-- The exercise --
Output every line of the entries below verbatim, leaving out the pictures.

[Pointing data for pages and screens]
►

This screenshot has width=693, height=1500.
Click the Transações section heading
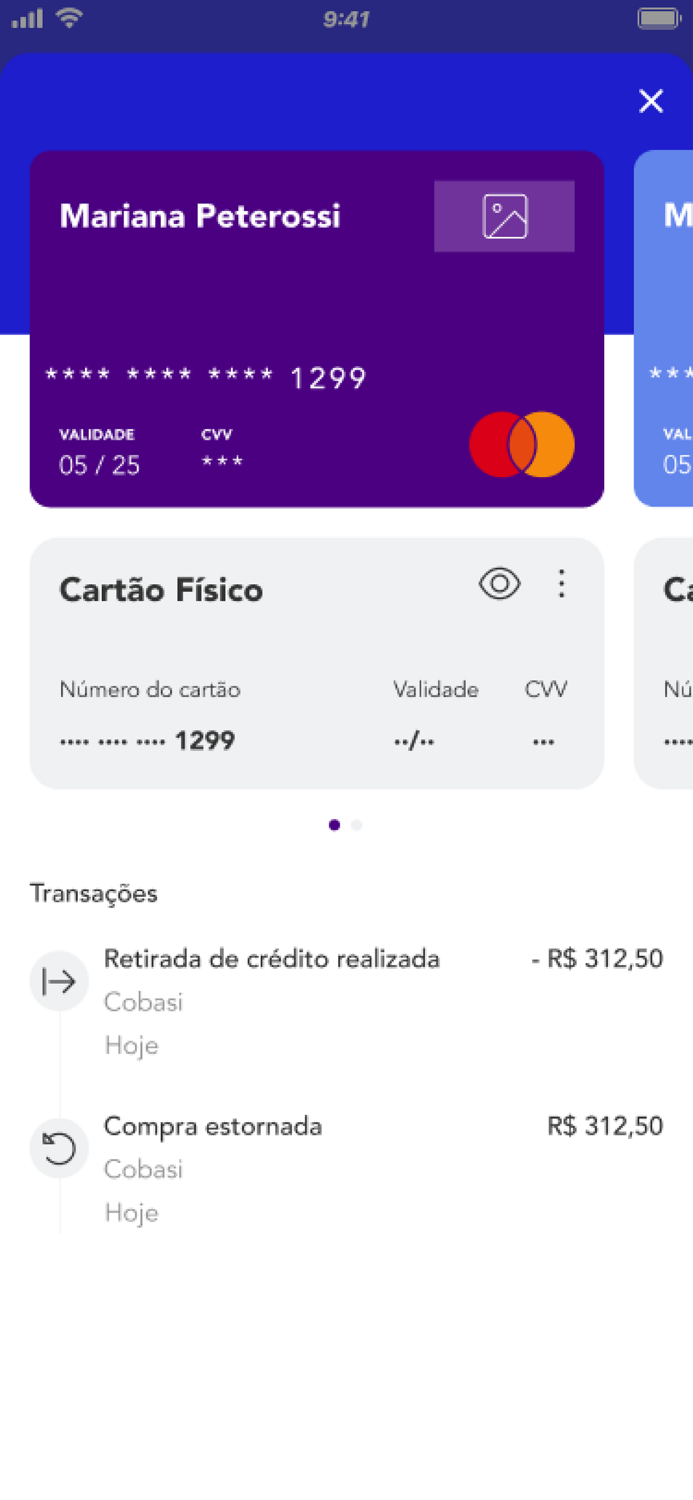click(x=93, y=893)
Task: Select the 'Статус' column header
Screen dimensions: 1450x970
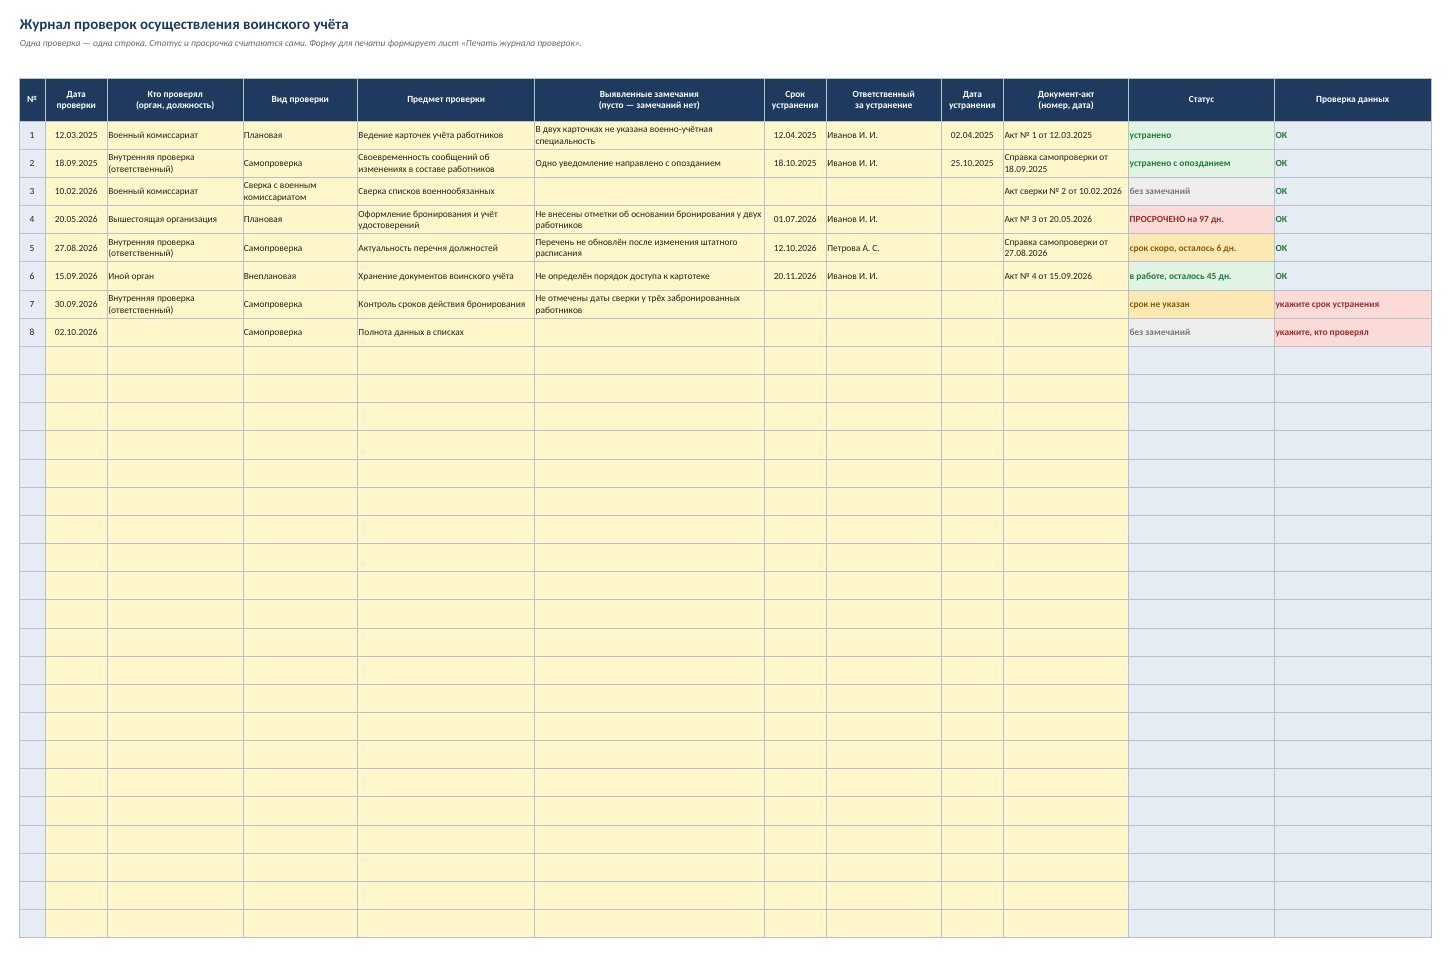Action: point(1201,100)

◄

-- Answer --
This screenshot has width=693, height=1500.
Click the Transações section heading
click(x=93, y=893)
Task: Select the 'Статус' column header
Screen dimensions: 1450x970
Action: point(1201,100)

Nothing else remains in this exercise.